Reproduce every line of the records below word for word, keeping their order.

Rows showing where targets appear

———

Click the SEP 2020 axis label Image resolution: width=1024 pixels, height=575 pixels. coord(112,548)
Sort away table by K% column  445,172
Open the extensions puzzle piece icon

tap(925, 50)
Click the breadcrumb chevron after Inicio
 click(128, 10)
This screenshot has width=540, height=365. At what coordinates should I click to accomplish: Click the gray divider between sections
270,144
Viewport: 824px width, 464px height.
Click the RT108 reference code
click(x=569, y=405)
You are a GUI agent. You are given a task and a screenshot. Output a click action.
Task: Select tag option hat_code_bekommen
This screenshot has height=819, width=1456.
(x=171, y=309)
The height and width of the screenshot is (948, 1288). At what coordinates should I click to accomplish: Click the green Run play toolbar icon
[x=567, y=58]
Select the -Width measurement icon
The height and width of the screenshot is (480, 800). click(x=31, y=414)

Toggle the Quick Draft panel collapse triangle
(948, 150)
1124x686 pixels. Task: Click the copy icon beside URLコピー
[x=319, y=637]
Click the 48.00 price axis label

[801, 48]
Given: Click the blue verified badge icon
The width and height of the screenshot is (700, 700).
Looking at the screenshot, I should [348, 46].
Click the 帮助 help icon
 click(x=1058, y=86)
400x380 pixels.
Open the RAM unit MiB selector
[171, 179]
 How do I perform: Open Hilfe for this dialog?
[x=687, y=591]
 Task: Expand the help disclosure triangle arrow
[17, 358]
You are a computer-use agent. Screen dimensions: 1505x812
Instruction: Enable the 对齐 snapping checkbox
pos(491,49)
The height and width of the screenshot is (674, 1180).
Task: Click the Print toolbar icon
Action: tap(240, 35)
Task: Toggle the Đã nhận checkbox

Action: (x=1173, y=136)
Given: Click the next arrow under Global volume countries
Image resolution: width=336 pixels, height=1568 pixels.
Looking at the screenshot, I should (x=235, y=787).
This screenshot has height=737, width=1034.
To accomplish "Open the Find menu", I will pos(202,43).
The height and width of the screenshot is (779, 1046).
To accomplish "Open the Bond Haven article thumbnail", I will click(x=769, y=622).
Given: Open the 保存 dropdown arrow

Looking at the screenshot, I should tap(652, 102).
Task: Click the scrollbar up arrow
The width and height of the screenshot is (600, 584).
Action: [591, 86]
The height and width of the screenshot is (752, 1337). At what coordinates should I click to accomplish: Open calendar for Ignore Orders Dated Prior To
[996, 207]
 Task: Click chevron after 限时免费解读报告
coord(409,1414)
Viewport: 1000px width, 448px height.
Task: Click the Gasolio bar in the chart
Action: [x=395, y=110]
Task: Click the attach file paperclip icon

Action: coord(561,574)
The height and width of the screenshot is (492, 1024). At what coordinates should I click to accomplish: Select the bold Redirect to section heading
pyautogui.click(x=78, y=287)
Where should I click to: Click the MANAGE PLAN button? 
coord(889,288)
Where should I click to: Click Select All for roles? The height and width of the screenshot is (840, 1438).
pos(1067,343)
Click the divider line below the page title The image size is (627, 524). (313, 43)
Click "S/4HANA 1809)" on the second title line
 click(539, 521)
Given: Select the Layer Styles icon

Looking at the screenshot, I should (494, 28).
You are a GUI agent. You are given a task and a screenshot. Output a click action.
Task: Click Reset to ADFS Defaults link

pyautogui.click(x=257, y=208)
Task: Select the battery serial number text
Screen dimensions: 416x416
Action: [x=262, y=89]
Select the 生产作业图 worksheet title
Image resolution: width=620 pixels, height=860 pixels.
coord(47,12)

———

Written response →
Click the SEP 2020 axis label Image resolution: width=1024 pixels, height=575 pixels. coord(112,548)
Sort away table by K% column  445,172
Open the extensions puzzle piece icon

tap(925, 50)
Click the breadcrumb chevron after Inicio
 click(128, 10)
This screenshot has width=540, height=365. At what coordinates should I click to accomplish: Click the gray divider between sections
270,144
Viewport: 824px width, 464px height.
Click the RT108 reference code
click(x=569, y=405)
You are a GUI agent. You are given a task and a screenshot. Output a click action.
Task: Select tag option hat_code_bekommen
This screenshot has height=819, width=1456.
(x=171, y=309)
The height and width of the screenshot is (948, 1288). At what coordinates should I click to accomplish: Click the green Run play toolbar icon
[x=567, y=58]
Select the -Width measurement icon
The height and width of the screenshot is (480, 800). click(x=31, y=414)

Toggle the Quick Draft panel collapse triangle
(948, 150)
1124x686 pixels. Task: Click the copy icon beside URLコピー
[x=319, y=637]
Click the 48.00 price axis label

[801, 48]
Given: Click the blue verified badge icon
The width and height of the screenshot is (700, 700).
Looking at the screenshot, I should [348, 46].
Click the 帮助 help icon
 click(x=1058, y=86)
400x380 pixels.
Open the RAM unit MiB selector
[171, 179]
 How do I perform: Open Hilfe for this dialog?
[x=687, y=591]
 Task: Expand the help disclosure triangle arrow
[17, 358]
You are a computer-use agent. Screen dimensions: 1505x812
Instruction: Enable the 对齐 snapping checkbox
pos(491,49)
The height and width of the screenshot is (674, 1180).
Task: Click the Print toolbar icon
Action: tap(240, 35)
Task: Toggle the Đã nhận checkbox

Action: (x=1173, y=136)
Given: Click the next arrow under Global volume countries
Image resolution: width=336 pixels, height=1568 pixels.
Looking at the screenshot, I should (x=235, y=787).
This screenshot has height=737, width=1034.
To accomplish "Open the Find menu", I will pos(202,43).
The height and width of the screenshot is (779, 1046).
To accomplish "Open the Bond Haven article thumbnail", I will click(x=769, y=622).
Given: Open the 保存 dropdown arrow

Looking at the screenshot, I should tap(652, 102).
Task: Click the scrollbar up arrow
The width and height of the screenshot is (600, 584).
Action: [591, 86]
The height and width of the screenshot is (752, 1337). At what coordinates should I click to accomplish: Open calendar for Ignore Orders Dated Prior To
[996, 207]
 Task: Click chevron after 限时免费解读报告
coord(409,1414)
Viewport: 1000px width, 448px height.
Task: Click the Gasolio bar in the chart
Action: [x=395, y=110]
Task: Click the attach file paperclip icon

Action: coord(561,574)
The height and width of the screenshot is (492, 1024). At what coordinates should I click to accomplish: Select the bold Redirect to section heading
pyautogui.click(x=78, y=287)
Where should I click to: Click the MANAGE PLAN button? 
coord(889,288)
Where should I click to: Click Select All for roles? The height and width of the screenshot is (840, 1438).
pos(1067,343)
Click the divider line below the page title The image size is (627, 524). (313, 43)
Click "S/4HANA 1809)" on the second title line
 click(539, 521)
Given: Select the Layer Styles icon

Looking at the screenshot, I should (494, 28).
You are a GUI agent. You are given a task and a screenshot. Output a click action.
Task: Click Reset to ADFS Defaults link

pyautogui.click(x=257, y=208)
Task: Select the battery serial number text
Screen dimensions: 416x416
Action: [x=262, y=89]
Select the 生产作业图 worksheet title
Image resolution: width=620 pixels, height=860 pixels.
coord(47,12)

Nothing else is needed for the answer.